start Dataset excerpts
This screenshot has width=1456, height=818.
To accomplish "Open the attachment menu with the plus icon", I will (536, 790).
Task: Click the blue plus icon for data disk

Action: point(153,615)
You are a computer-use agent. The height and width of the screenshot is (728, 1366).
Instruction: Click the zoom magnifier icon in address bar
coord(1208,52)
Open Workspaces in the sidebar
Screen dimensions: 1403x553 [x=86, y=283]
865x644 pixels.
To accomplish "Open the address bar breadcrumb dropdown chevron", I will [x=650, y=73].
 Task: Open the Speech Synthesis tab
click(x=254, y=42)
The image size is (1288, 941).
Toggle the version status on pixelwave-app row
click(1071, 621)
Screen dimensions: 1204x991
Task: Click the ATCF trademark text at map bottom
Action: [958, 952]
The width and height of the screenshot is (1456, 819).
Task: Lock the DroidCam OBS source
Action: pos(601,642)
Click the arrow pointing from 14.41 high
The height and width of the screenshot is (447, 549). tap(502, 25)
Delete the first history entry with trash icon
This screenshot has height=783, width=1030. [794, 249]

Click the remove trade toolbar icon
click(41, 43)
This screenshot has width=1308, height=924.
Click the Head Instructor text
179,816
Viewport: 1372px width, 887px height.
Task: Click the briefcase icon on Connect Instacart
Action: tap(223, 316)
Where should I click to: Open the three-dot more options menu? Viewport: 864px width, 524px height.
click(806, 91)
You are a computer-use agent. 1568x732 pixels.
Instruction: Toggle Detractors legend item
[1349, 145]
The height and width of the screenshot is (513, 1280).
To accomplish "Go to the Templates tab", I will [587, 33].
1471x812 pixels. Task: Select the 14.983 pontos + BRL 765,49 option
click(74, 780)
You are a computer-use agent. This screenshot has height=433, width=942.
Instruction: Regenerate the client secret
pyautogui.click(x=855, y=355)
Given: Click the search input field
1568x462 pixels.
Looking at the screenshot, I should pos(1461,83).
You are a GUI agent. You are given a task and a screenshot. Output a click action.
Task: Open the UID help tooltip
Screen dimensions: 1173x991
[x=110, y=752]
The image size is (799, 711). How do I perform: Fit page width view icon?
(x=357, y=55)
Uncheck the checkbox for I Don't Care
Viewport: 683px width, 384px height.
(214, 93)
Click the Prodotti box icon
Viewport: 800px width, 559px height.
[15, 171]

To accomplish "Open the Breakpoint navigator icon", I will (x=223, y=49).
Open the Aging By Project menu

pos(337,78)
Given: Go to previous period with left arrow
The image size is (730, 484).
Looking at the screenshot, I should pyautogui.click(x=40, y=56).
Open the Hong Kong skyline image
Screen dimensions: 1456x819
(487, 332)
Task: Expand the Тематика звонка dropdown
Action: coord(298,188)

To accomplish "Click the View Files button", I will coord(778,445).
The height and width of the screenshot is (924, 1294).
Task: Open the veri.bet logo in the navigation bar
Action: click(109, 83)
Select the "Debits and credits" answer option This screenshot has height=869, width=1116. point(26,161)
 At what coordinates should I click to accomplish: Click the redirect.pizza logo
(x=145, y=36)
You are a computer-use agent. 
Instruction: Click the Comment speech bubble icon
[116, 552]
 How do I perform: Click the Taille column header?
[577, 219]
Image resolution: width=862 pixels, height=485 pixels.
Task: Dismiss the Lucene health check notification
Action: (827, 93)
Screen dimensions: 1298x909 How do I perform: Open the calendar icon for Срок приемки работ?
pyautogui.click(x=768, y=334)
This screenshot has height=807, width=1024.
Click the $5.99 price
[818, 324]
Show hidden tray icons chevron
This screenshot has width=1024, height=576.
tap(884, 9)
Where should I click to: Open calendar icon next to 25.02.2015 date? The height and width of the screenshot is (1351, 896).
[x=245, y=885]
end Dataset excerpts
**Problem statement**
Copy the lines above exactly as they appear, from the first to the last.

**Result of this task**
This screenshot has width=1456, height=818.
To accomplish "Open the attachment menu with the plus icon", I will (536, 790).
Task: Click the blue plus icon for data disk

Action: point(153,615)
You are a computer-use agent. The height and width of the screenshot is (728, 1366).
Instruction: Click the zoom magnifier icon in address bar
coord(1208,52)
Open Workspaces in the sidebar
Screen dimensions: 1403x553 [x=86, y=283]
865x644 pixels.
To accomplish "Open the address bar breadcrumb dropdown chevron", I will [x=650, y=73].
 Task: Open the Speech Synthesis tab
click(x=254, y=42)
The image size is (1288, 941).
Toggle the version status on pixelwave-app row
click(1071, 621)
Screen dimensions: 1204x991
Task: Click the ATCF trademark text at map bottom
Action: [958, 952]
The width and height of the screenshot is (1456, 819).
Task: Lock the DroidCam OBS source
Action: pos(601,642)
Click the arrow pointing from 14.41 high
The height and width of the screenshot is (447, 549). tap(502, 25)
Delete the first history entry with trash icon
This screenshot has height=783, width=1030. [794, 249]

Click the remove trade toolbar icon
click(41, 43)
This screenshot has width=1308, height=924.
Click the Head Instructor text
179,816
Viewport: 1372px width, 887px height.
Task: Click the briefcase icon on Connect Instacart
Action: tap(223, 316)
Where should I click to: Open the three-dot more options menu? Viewport: 864px width, 524px height.
click(806, 91)
You are a computer-use agent. 1568x732 pixels.
Instruction: Toggle Detractors legend item
[1349, 145]
The height and width of the screenshot is (513, 1280).
To accomplish "Go to the Templates tab", I will [587, 33].
1471x812 pixels. Task: Select the 14.983 pontos + BRL 765,49 option
click(74, 780)
You are a computer-use agent. This screenshot has height=433, width=942.
Instruction: Regenerate the client secret
pyautogui.click(x=855, y=355)
Given: Click the search input field
1568x462 pixels.
Looking at the screenshot, I should pos(1461,83).
You are a GUI agent. You are given a task and a screenshot. Output a click action.
Task: Open the UID help tooltip
Screen dimensions: 1173x991
[x=110, y=752]
The image size is (799, 711). How do I perform: Fit page width view icon?
(x=357, y=55)
Uncheck the checkbox for I Don't Care
Viewport: 683px width, 384px height.
(214, 93)
Click the Prodotti box icon
Viewport: 800px width, 559px height.
[15, 171]

To accomplish "Open the Breakpoint navigator icon", I will (x=223, y=49).
Open the Aging By Project menu

pos(337,78)
Given: Go to previous period with left arrow
The image size is (730, 484).
Looking at the screenshot, I should pyautogui.click(x=40, y=56).
Open the Hong Kong skyline image
Screen dimensions: 1456x819
(487, 332)
Task: Expand the Тематика звонка dropdown
Action: coord(298,188)

To accomplish "Click the View Files button", I will coord(778,445).
The height and width of the screenshot is (924, 1294).
Task: Open the veri.bet logo in the navigation bar
Action: click(109, 83)
Select the "Debits and credits" answer option This screenshot has height=869, width=1116. point(26,161)
 At what coordinates should I click to accomplish: Click the redirect.pizza logo
(x=145, y=36)
You are a computer-use agent. 
Instruction: Click the Comment speech bubble icon
[116, 552]
 How do I perform: Click the Taille column header?
[577, 219]
Image resolution: width=862 pixels, height=485 pixels.
Task: Dismiss the Lucene health check notification
Action: (827, 93)
Screen dimensions: 1298x909 How do I perform: Open the calendar icon for Срок приемки работ?
pyautogui.click(x=768, y=334)
This screenshot has height=807, width=1024.
Click the $5.99 price
[818, 324]
Show hidden tray icons chevron
This screenshot has width=1024, height=576.
tap(884, 9)
Where should I click to: Open calendar icon next to 25.02.2015 date? The height and width of the screenshot is (1351, 896).
[x=245, y=885]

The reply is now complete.